For years, a legend has circulated around Lake Worth, Texas, about a mysterious creature known as the Lake Worth Monster or the Goatman. First sighted in 1969, the creature gained notoriety thanks to terrifying eyewitness accounts describing it as a human-goat hybrid. While some dismiss these stories as folklore, cryptozoology enthusiasts continue to investigate reports of the monster. Every October, the Lake Worth Monster Hazing Festival attracts enthusiasts of local legends.

The only known photograph of the Greer Island creature.
Something monstrous lurks among the singing cicadas and rustling reeds on the banks of the western Trinity River basin.
First sighted in July 1969, the creature is known for throwing tires and scaring teenagers.
Whether real or imagined, the creature, according to witnesses, resembled "part man, part goat" with horns and long claws. By the summer of 1969, the press was writing about it, and Tarrant County was gripped by a frenzy of searching for the monster.
It was called the "Lake Worth Monster."
Stories of this monster, also known as the "Goatman," can still be heard around campfires in North Texas today. Researchers have made documentaries and written books. Lakewood Brewing even paid tribute to the creature with a limited-edition Goatman beer.
“The stories and folklore still exist,” says Michelle Villafranca, a nature resource specialist at the Fort Worth Refuge and Nature Center.
To celebrate the anniversary of [the first monster report], Villafranca organizes the Lake Worth Monster Hazing Festival every October. Besides her work managing the park grounds, she has also become a collector of all things monster-related.

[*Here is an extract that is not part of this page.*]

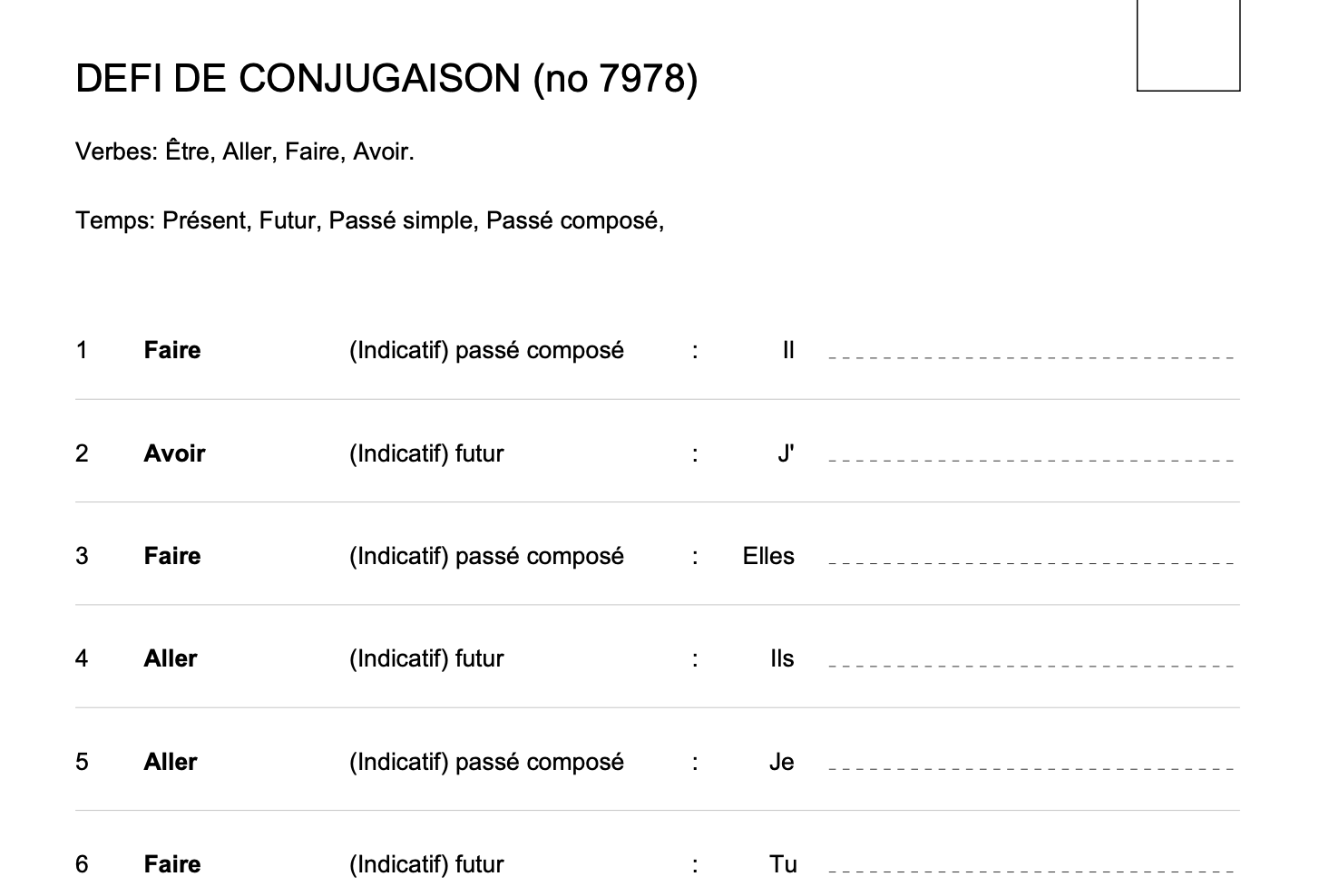Click the verb Aller in question 4
Viewport: 1339px width, 896px height.
[x=171, y=658]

An empty bottle of Sierra Nevada Bigfoot Ale sits on her office windowsill. In her library, alongside guides to local mammals, sits a book about the Lake Worth Monster.
"We have forms designed for reporting alligator sightings; we don't have forms for the Goatman. Maybe we should start collecting those reports," says Villafranca. "After all, it's part of the fauna of north-central Texas."